Source: Listeria species RFL1109

 

Reaction conditions

1X EzBuffer III, 37

1X FastCut Buffer, 37

 

FastCut Buffer

Enzynomics restriction enzyme can cut substrate DNA in 5~15 min with FastCut Buffer

 

1X EzBuffer III

50 mM Tris-HCl (pH 7.9 @ 25), 100 mM NaCl, 10 mM MgCl2, 100 μg/ml BSA

 

Unit definition

One unit is defined as the amount of enzyme required to digest 1 µg of pBR322 DNA in 1 hour at 37 in a total reaction volume of 50 µl.

 

Storage

10 mM Tris-HCl (pH 7.4), 100 mM KCl, 1 mM EDTA, 1 mM DTT, 200 μg/ml BSA, 50% glycerol

 

Dilution buffer: EzDiluent A

10 mM Tris-HCl (pH 7.4 @ 25), 50 mM KCl, 0.1 mM EDTA, 1 mM DTT, 200 μg/ml BSA, 50% glycerol.

 

Heat Inactivation

Lsp1109 I can be inactivated at 65 for 20 min.

 

Methylation sensitivity

dam methylation: Not sensitive

dcm methylation: Not sensitive

CpG methylation: Not sensitive

 

Relative activity in EzBuffers

EzBuffer I: 25%

EzBuffer II: 75%

EzBuffer III: 100%

EzBuffer IV: 100%

FastCut Buffer: 100%

 

Note

Lsp1109 I may remain associated with the cleaved DNA. This may cause DNA band shifting during electrophoresis. To avoid atypical DNA band patterns, use the 6X DNA Loading Dye & SDS Solution for sample preparation or heat the digested DNA in the presence of SDS prior to electrophoresis.  Reaction condition of excess enzyme may result in star activity.

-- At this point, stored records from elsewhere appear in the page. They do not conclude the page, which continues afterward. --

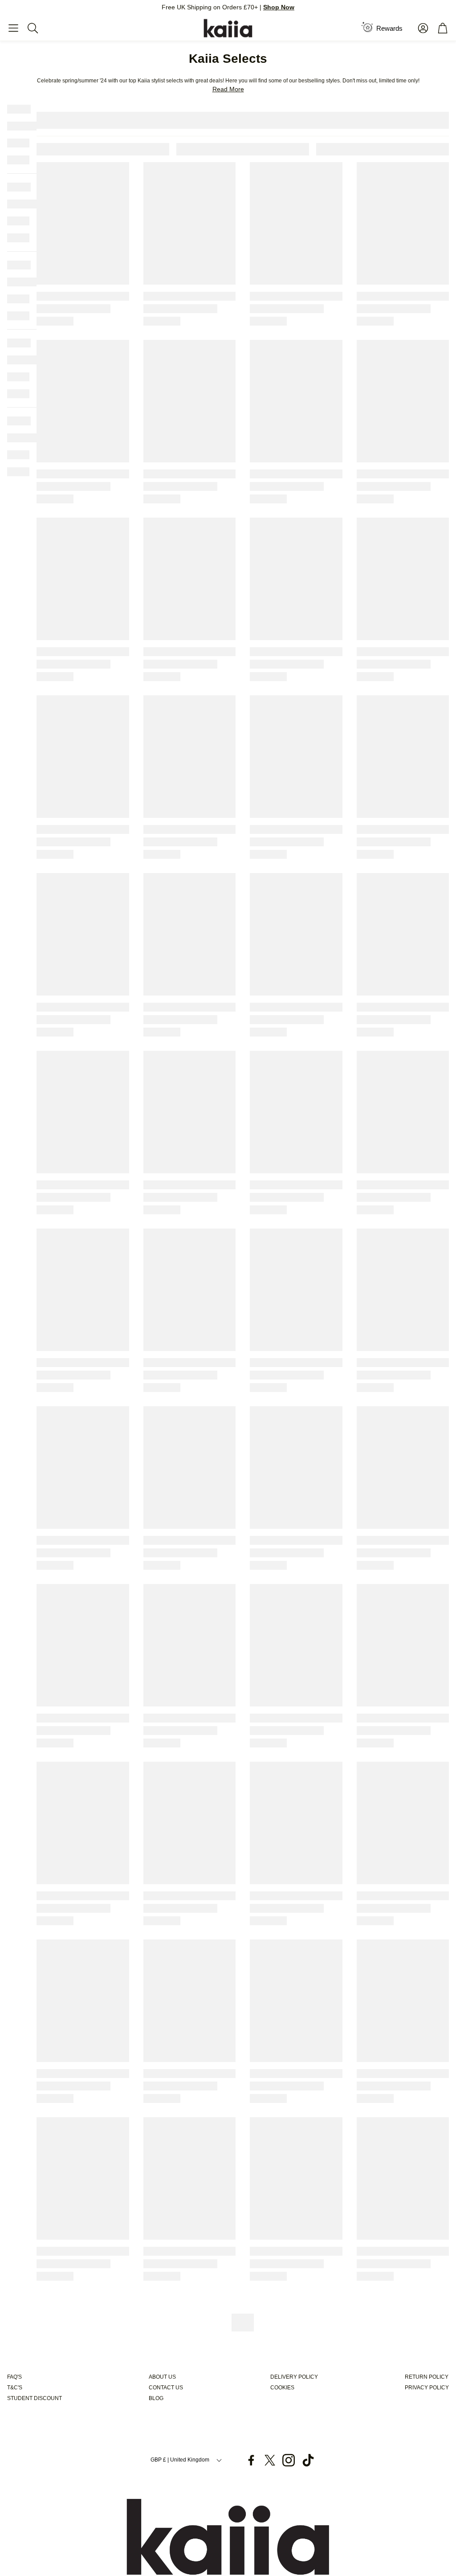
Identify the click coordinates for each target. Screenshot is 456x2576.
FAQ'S (14, 2377)
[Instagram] (288, 2460)
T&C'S (14, 2387)
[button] (13, 28)
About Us (162, 2377)
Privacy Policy (427, 2387)
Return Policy (426, 2377)
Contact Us (166, 2387)
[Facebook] (251, 2460)
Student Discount (34, 2398)
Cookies (282, 2387)
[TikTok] (308, 2460)
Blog (156, 2398)
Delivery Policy (294, 2377)
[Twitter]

● Material Safety Data Sheet

- Enzynomics_MSDS_R113_Lsp1109 I

 

● Quality control

Overdigestion assay

No detectable change in the specific fragmentation pattern is observed after a 5-fold overdigestion with Lsp1109 I.

 

Endonuclease assay

Less than 5% of 1-μg of ΦX174 RFI is converted to RFII when the DNA is incubated with 50 U of enzyme at 37 for 4hr in 50-μl reaction.

 

Ligation and recutting

More than 95% of DNA fragments (1 μg) digested with 2-fold excess enzyme can be ligated by T4 DNA ligase (400 U) at 16 for 16 hr. Of the ligation products, > 50% can be re-cut.

 

Extreme pure (EP)

No detectable degradation of 32P-end labeled single-stranded and double-stranded (5’-, 3’-overhang and blunt end) oligonucleotides occurred during incubation with 100 U of enzyme for 4 hr.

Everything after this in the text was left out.